Sustainability managers are already engaging with critical stakeholders across their organisations – and presenting to boards and executive teams. But now their role is shifting gears. Rather than simply being responsible for developing and implementing sustainability strategies, CSOs are being held accountable for an organisation’s ESG performance, right across the value chain.
Sustainability-related topics like climate change are creating existential threats to companies that don’t or won’t respond, and companies are re-evaluating their organisational strategies. In future, as a matter of course, strategy development will give the same emphasis to sustainability as it does to growth.
A CSO should be part of the executive
If CSOs are to be held accountable for ESG outcomes and involved in mainstream strategy development, it follows that they need to be embedded in decision making across an organisation – and elevated to the executive leadership team.

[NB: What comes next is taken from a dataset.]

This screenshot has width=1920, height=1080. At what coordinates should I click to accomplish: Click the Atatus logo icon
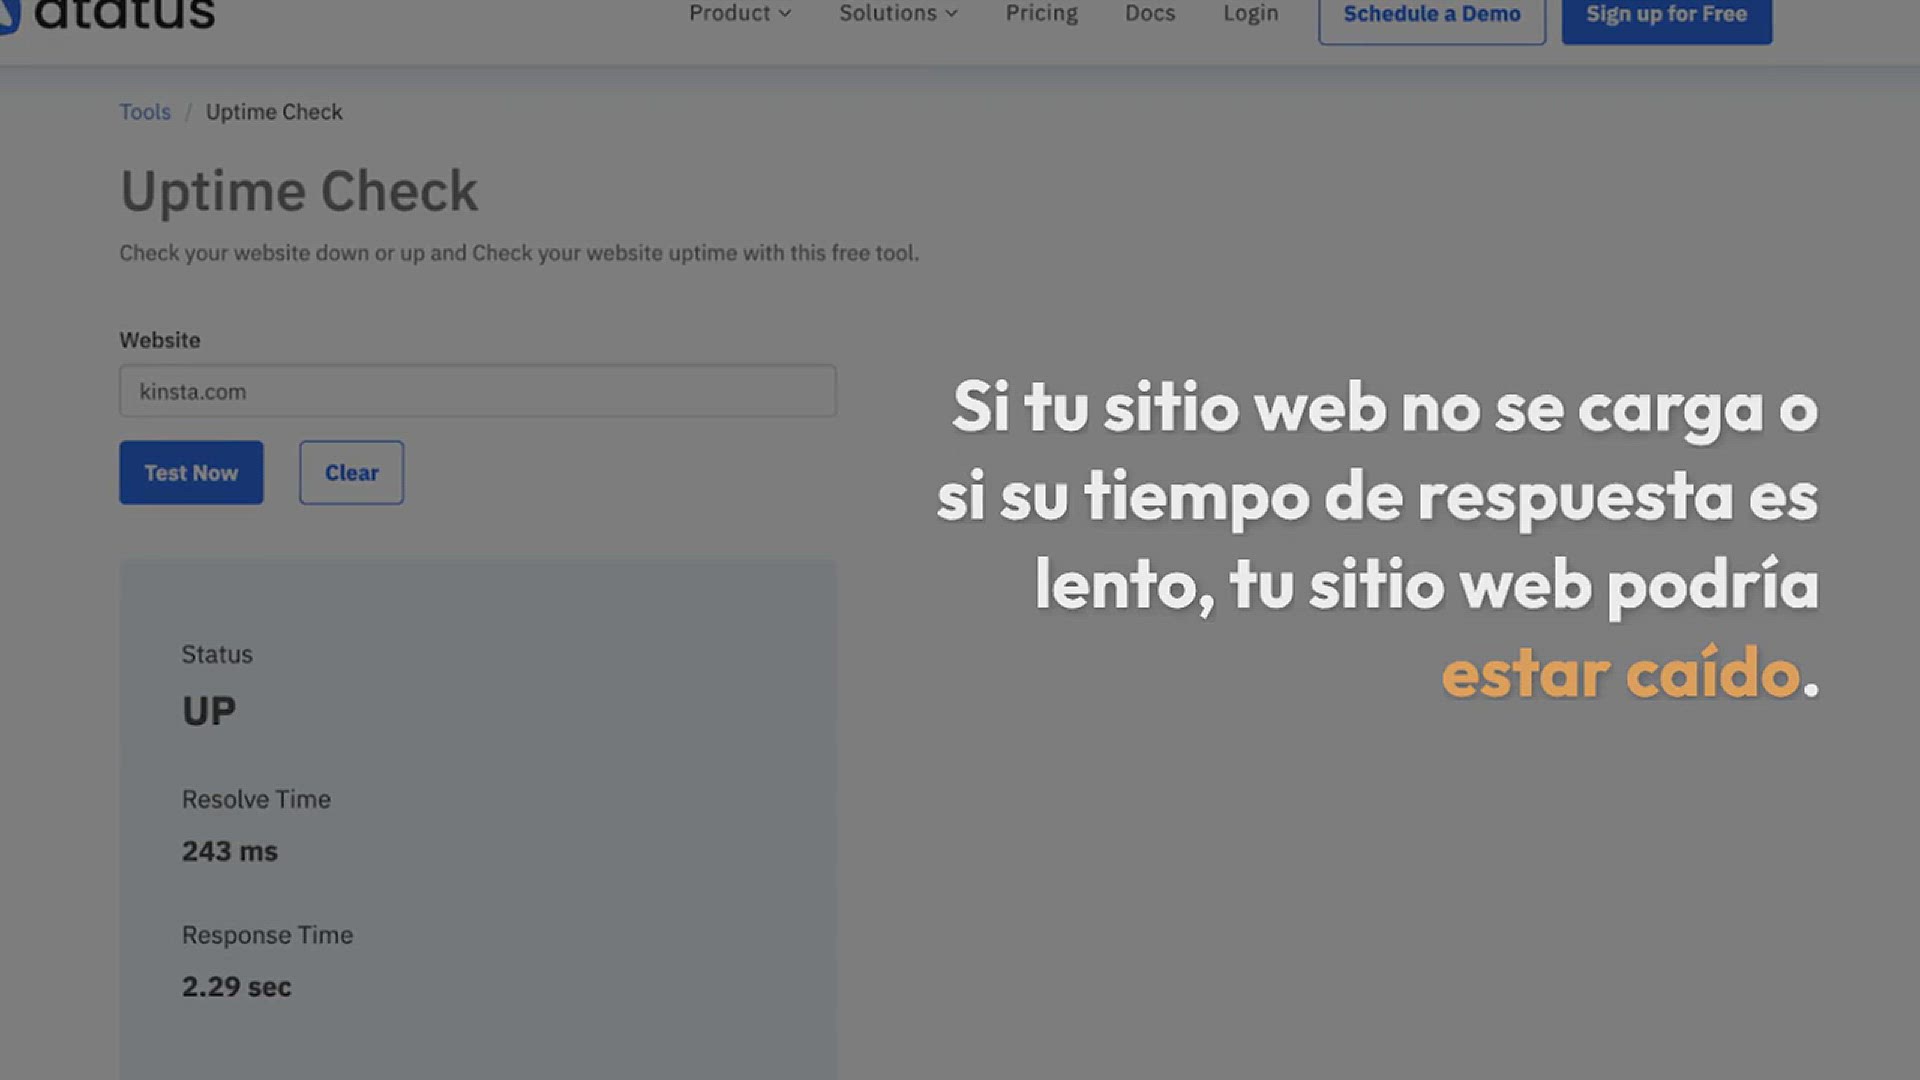pos(8,16)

If we acknowledge that sustainability is now core to future organisational performance, then the CSO is critical in providing a unique point of view on day-to-day business decisions. They must be the voice of all key stakeholders, helping to determine what will and won’t impact long-term value creation and ensure the organisation’s sustainability goals are at the forefront of the executive agenda.
Because, when the voice of the CSO is not heard, all too often sustainability goals and activities can be sacrificed for more immediate operational priorities.
In this regard, it’s important to acknowledge that incidental decision-making is sometimes as important as strategic decisions. This is the space that CSOs are currently often not present for or involved in – and this needs to change.
Already, we have CFOs to ensure every decision considers the finance implications – and COOs to ensure decisions consider the operational implications. Now CSOs need to be there to ensure every decision also considers the ESG implications.
How should CSOs prepare for this change?
CSOs come from a wide variety of backgrounds. Some with deep sustainability credentials, others with commercial, financial or legal experience. CSOs joining the executive leadership team will need to understand where their strengths lie and establish what their next wave of knowledge should be.
Those with a more commercial background will need to develop a deep understanding of the sustainability issues impacting their organisations so they can bring an outside view of emerging ESG trends to the executive table. They also need to engage directly with stakeholders to get a sense of what is important to them.
Whereas sustainability professionals will have to get further into the business and understand the imperatives for the board, CEO, CFO and COO. While a sustainability manager can get away with a working understanding of commercial realities, a C-suite role requires candidates first and foremost to understand the business.
An executive CSO needs a commercial mindset that enables them to add value to every part of their organisation. That means understanding:
- What are the critical success factors that will enable the business to achieve its strategic goals?
- What is the business agenda and how is it operationalised?
- What’s working well – and what’s not?
- Where are the pressure points and commercial challenges?
If sustainability is embedded in strategy – do we need a CSO?
The sustainability world has often debated whether an organisation needs a separate strategy if the business strategy has truly embraced sustainability? Similarly, some are asking whether a CSO is even necessary if sustainability is embedded into the organisation.
The answer can be found in comparing a CSO’s role to the way in which the CFO and finance function work.
Finance is embedded in almost everything a large organisation does. Budgets, reports, sales and costs are fundamental to day-to-day roles and decision making. But the finance function is still a critical component of the way the business operates. The embedded nature of finance makes the role of the CFO and the finance function more necessary – not less.
The role of the sustainability function and the CSO are similar. Once sustainability is embedded into everything the business does, the CSO and the sustainability function will be critical to ensure this continues to be the case and the goals of the organisation are dynamic enough to meet shifting stakeholder demands.
What should the sustainability function be responsible for?
As CSOs join the C-suite, where should their responsibilities lie? To date, many sustainability functions have been tasked with related elements touching the ESG portfolio: nonfinancial reporting, community investment, advocacy, lobbying and even public positioning and branding.
Now the CSO is moving into a more senior strategic role, they should predominantly focus on embedding sustainability into strategy and ESG stakeholder management. Other tasks could usefully be handed over: nonfinancial reporting to finance, advocacy and lobbying to corporate or government affairs, or branding to the marketing department. But this should be determined based on the specific needs of the organisation and will likely be very different in different organisations.
Clearing their desks to focus on priority areas is essential. CSOs will be at the forefront of shaping the organisational transformation needed to achieve a sustainable and successful future. They need the time and thinking space to shape a vision that will mobilise passion and purpose as organisations internalise sustainability as a driving force for all their endeavors.